IN all likelihood robot arms are one of those things that, once you have built one, well, you don't rush out and build a bigger and better one, because you have got it out of your system, and while cool, playing with a physical model teaches you all the problems that mere theory could never do.

One of the main things to learn with robot arms is the interplay between arm material physical properties and overall strength and rigidity, rigid costs money, because rigid is either done by exotic material or exotic design, or maybe both.

There are ways of vastly improving this design, for instance do away with all the muscles and put the muscle in the pivot itself, as in commerical robot arms, but at a stroke you say bye bye to ten dollar stepper motors doing the work through 2 dollar bearings.

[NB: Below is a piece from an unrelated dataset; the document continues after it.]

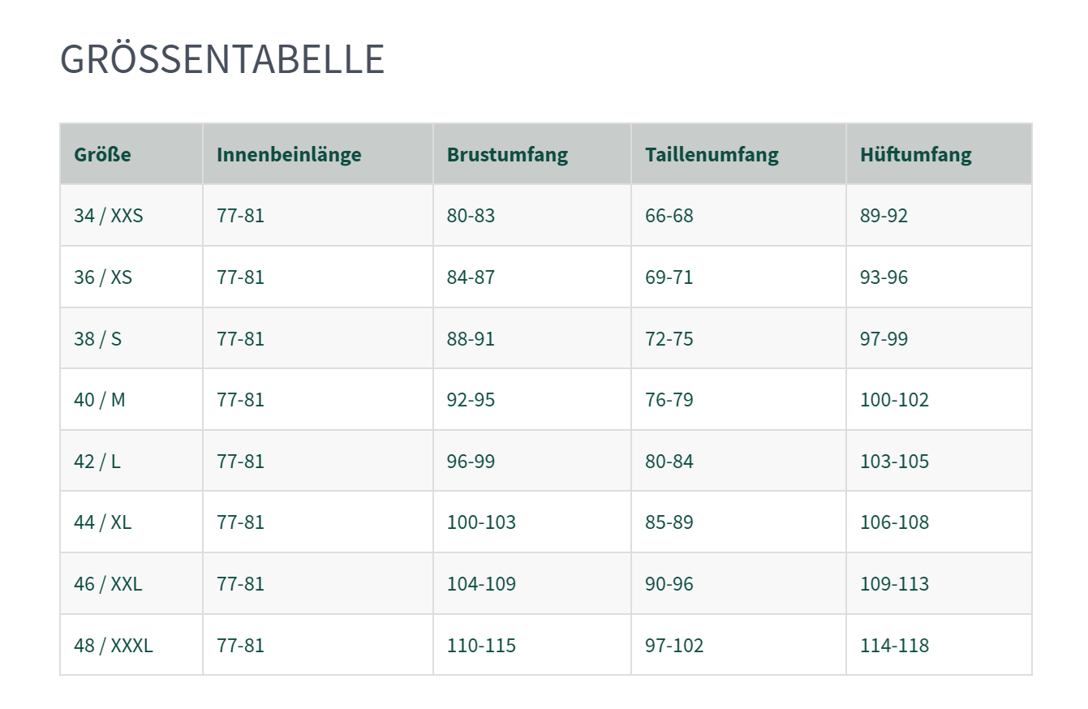
Task: Select the Hüftumfang value 114-118
Action: [894, 646]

As of the time of writing, I've "sold" 3 lots of the commercial version of this, all three are used commercially in conjuction with a separate rotary table to coat a variety of rather small objects, repetitively, on demand, the commercial application in question is both simple, and very clever, I wish I could say more. However, while the commercial versions and this version share the same genetic heritage, they aren't the same.

While there is a tendency to say that the relationship between the commercial product and the freebie is that the freebie is crap, with designs that isn't the case, what makes the commercial cousin of this commercial are some design solutions to that specific requirement... none of you have that requirement, so why burden you with that bit of design?

These supplied plans aren't therefore complete, there are essentially no anchor points, no mounting points, no geometry, no bracing, and the solutions to these questions are always specific to your own particular application.
However, there is enough meat here that pretty much by definition anyone capable of building a working robot arm is capable of fleshing out the few details missing.


FYI I mainly use Rhino for CAD, MeshCAM for CAM and Mach3 for CNC.